Dados da Secretaria do Tesouro Nacional informam que os gastos administrativos da máquina pública atingiram o maior valor em nove anos em 2025, somando R$ 72,7 bilhões. A série histórica teve início em 2011.
O economista Mosar Leandro Ness concedeu entrevista ao Jornal da Caxias sobre o assunto. Ele apontou que o país não aprendeu com o passado e está repetindo os mesmos erros, gastando além da capacidade de investimentos. Completou que os gastos se somam a cada ano e resultam em uma dívida pública de mais de R$ 10 trilhões.

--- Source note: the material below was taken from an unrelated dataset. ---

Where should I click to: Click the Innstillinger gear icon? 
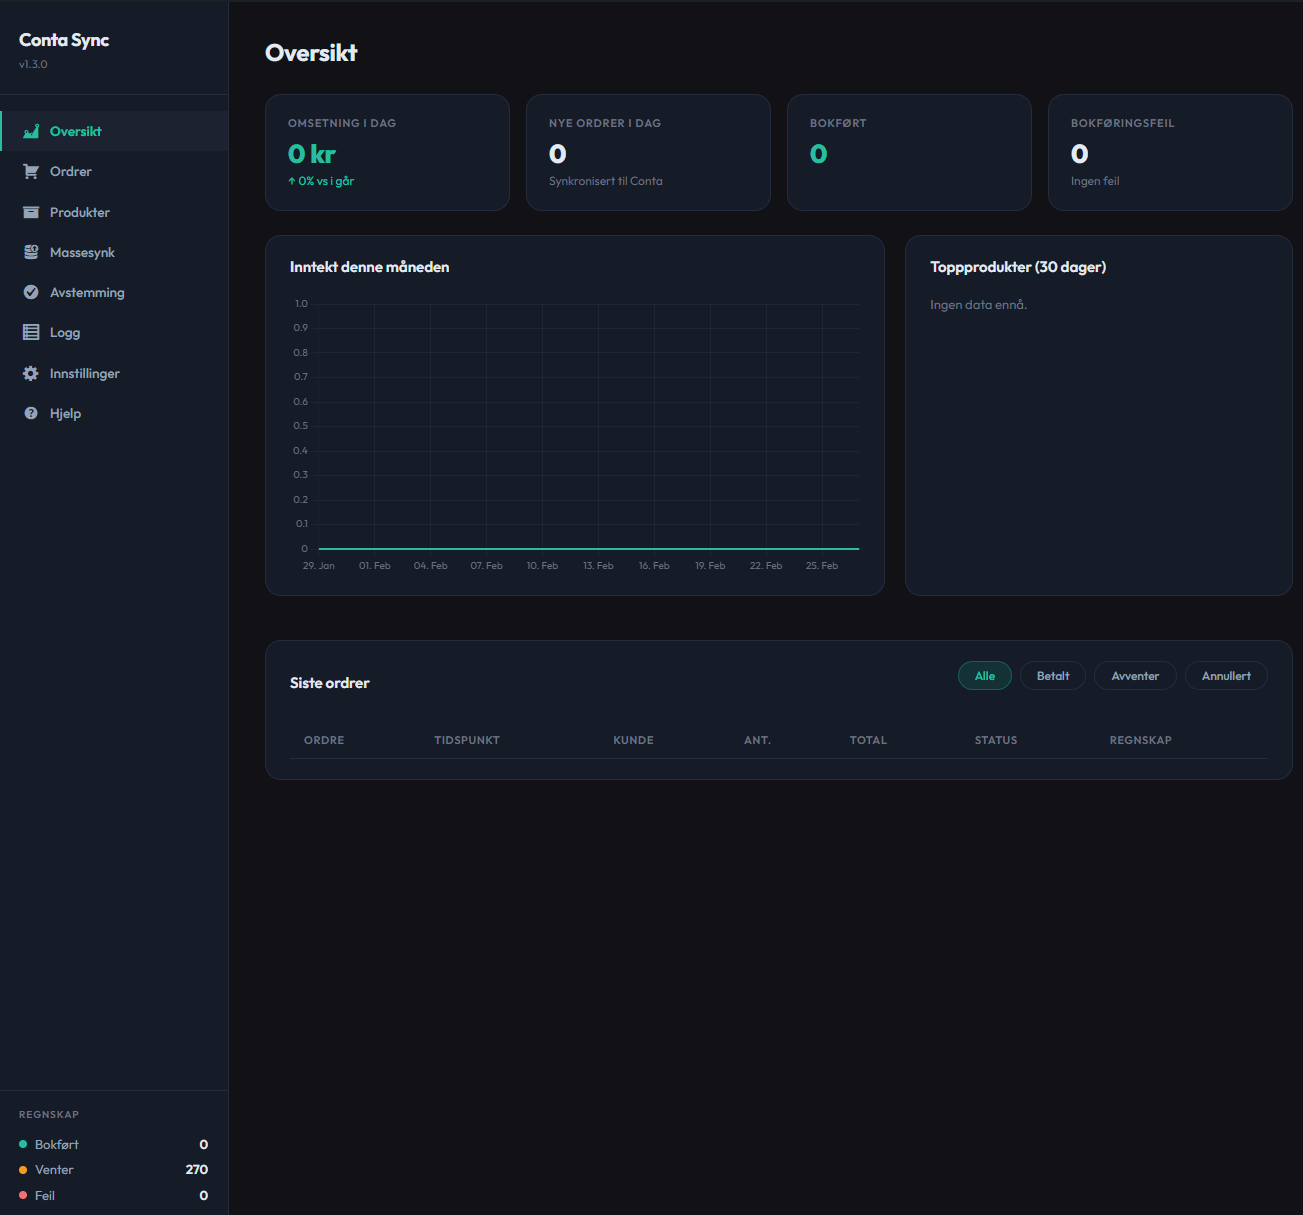point(31,374)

Mosar comentou que os gastos administrativos elevados tiram a capacidade do governo de tomar decisões para investimentos em áreas prioritárias. Lembrou que a Constituição Federal compromete 92% da arrecadação em gastos já carimbados, enquanto apenas o restante pode ser utilizado como gastos livres.
O especialista afirmou que o governo, assim como famílias e empresas, precisa controlar as despesas, sem achar que os recursos são ilimitados.

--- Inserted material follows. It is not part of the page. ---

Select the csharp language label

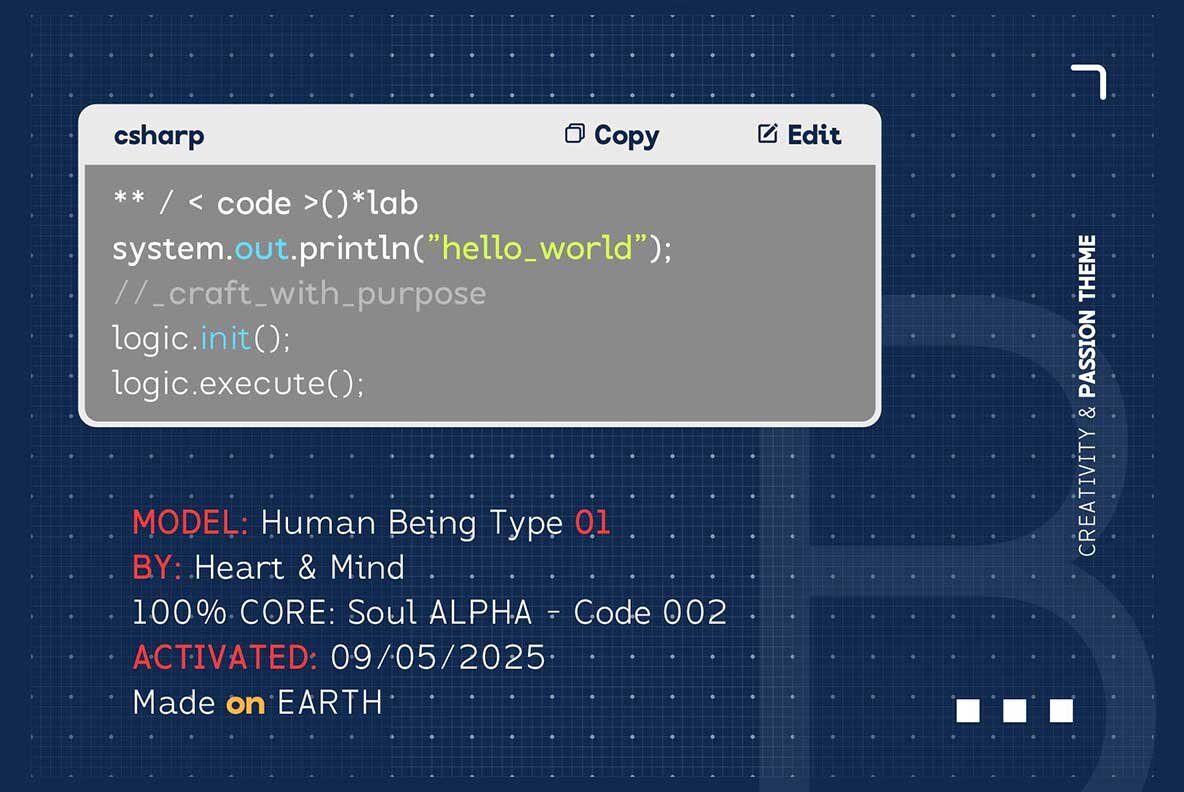(159, 135)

De acordo com ele, o preço pago acaba sendo um baixo crescimento e o perigo da economia entrar na chamada dominância fiscal.
Ness projetou que o próximo presidente do país terá que tomar medidas amargas diante da chegada do limite da capacidade de endividamento. Reforçou que independente do governo, será um ano difícil para governar o país. Cortes em programas sociais e alta taxa de inflação estão no radar.
Por fim, o economista também apontou a necessidade de uma nova Reforma Previdenciária e mudança na política de valorização do salário mínimo, que segundo ele, precisaria ser revista, pois também estimula o aumento das despesas.